#### Task objective:
Starting at the line that contains "You are a GUI", print every remaining line of the entries, unchanged, and output nothing more.
● ● ●
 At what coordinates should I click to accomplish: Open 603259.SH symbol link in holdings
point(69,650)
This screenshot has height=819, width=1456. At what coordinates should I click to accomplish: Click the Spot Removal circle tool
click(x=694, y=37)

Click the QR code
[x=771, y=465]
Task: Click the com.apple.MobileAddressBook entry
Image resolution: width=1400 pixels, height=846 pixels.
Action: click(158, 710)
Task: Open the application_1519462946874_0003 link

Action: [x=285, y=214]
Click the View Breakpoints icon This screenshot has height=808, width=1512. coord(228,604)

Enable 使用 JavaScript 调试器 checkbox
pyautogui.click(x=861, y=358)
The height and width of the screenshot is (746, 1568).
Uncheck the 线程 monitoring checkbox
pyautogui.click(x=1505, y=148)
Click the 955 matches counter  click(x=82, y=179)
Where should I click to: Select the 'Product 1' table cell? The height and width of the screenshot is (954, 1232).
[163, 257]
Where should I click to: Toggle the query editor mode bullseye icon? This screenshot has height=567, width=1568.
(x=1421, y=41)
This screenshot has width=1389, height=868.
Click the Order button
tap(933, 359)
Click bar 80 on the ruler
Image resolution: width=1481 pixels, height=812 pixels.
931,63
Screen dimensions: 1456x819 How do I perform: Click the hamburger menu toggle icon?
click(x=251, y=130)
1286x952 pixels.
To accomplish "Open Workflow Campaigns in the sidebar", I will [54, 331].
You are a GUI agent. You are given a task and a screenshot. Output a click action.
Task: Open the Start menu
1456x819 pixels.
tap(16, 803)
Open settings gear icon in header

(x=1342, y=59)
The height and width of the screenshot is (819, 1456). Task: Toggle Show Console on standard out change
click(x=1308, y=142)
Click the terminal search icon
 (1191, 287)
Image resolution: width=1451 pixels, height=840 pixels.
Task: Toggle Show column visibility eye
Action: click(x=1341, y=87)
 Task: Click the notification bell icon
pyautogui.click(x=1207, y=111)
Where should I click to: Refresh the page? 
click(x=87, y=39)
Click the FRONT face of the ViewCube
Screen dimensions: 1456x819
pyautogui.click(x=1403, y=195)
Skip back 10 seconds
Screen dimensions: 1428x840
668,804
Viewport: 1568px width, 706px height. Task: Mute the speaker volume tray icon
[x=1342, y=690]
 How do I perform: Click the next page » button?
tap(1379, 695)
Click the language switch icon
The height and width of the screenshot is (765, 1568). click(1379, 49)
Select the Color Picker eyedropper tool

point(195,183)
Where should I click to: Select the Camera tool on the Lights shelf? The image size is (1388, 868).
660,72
● ● ●
#### Your solution:
You are a GUI agent. You are given a task and a screenshot. Output a click action.
Task: Open the Start menu
1456x819 pixels.
tap(16, 803)
Open settings gear icon in header

(x=1342, y=59)
The height and width of the screenshot is (819, 1456). Task: Toggle Show Console on standard out change
click(x=1308, y=142)
Click the terminal search icon
 (1191, 287)
Image resolution: width=1451 pixels, height=840 pixels.
Task: Toggle Show column visibility eye
Action: click(x=1341, y=87)
 Task: Click the notification bell icon
pyautogui.click(x=1207, y=111)
Where should I click to: Refresh the page? 
click(x=87, y=39)
Click the FRONT face of the ViewCube
Screen dimensions: 1456x819
pyautogui.click(x=1403, y=195)
Skip back 10 seconds
Screen dimensions: 1428x840
668,804
Viewport: 1568px width, 706px height. Task: Mute the speaker volume tray icon
[x=1342, y=690]
 How do I perform: Click the next page » button?
tap(1379, 695)
Click the language switch icon
The height and width of the screenshot is (765, 1568). click(1379, 49)
Select the Color Picker eyedropper tool

point(195,183)
Where should I click to: Select the Camera tool on the Lights shelf? The image size is (1388, 868).
660,72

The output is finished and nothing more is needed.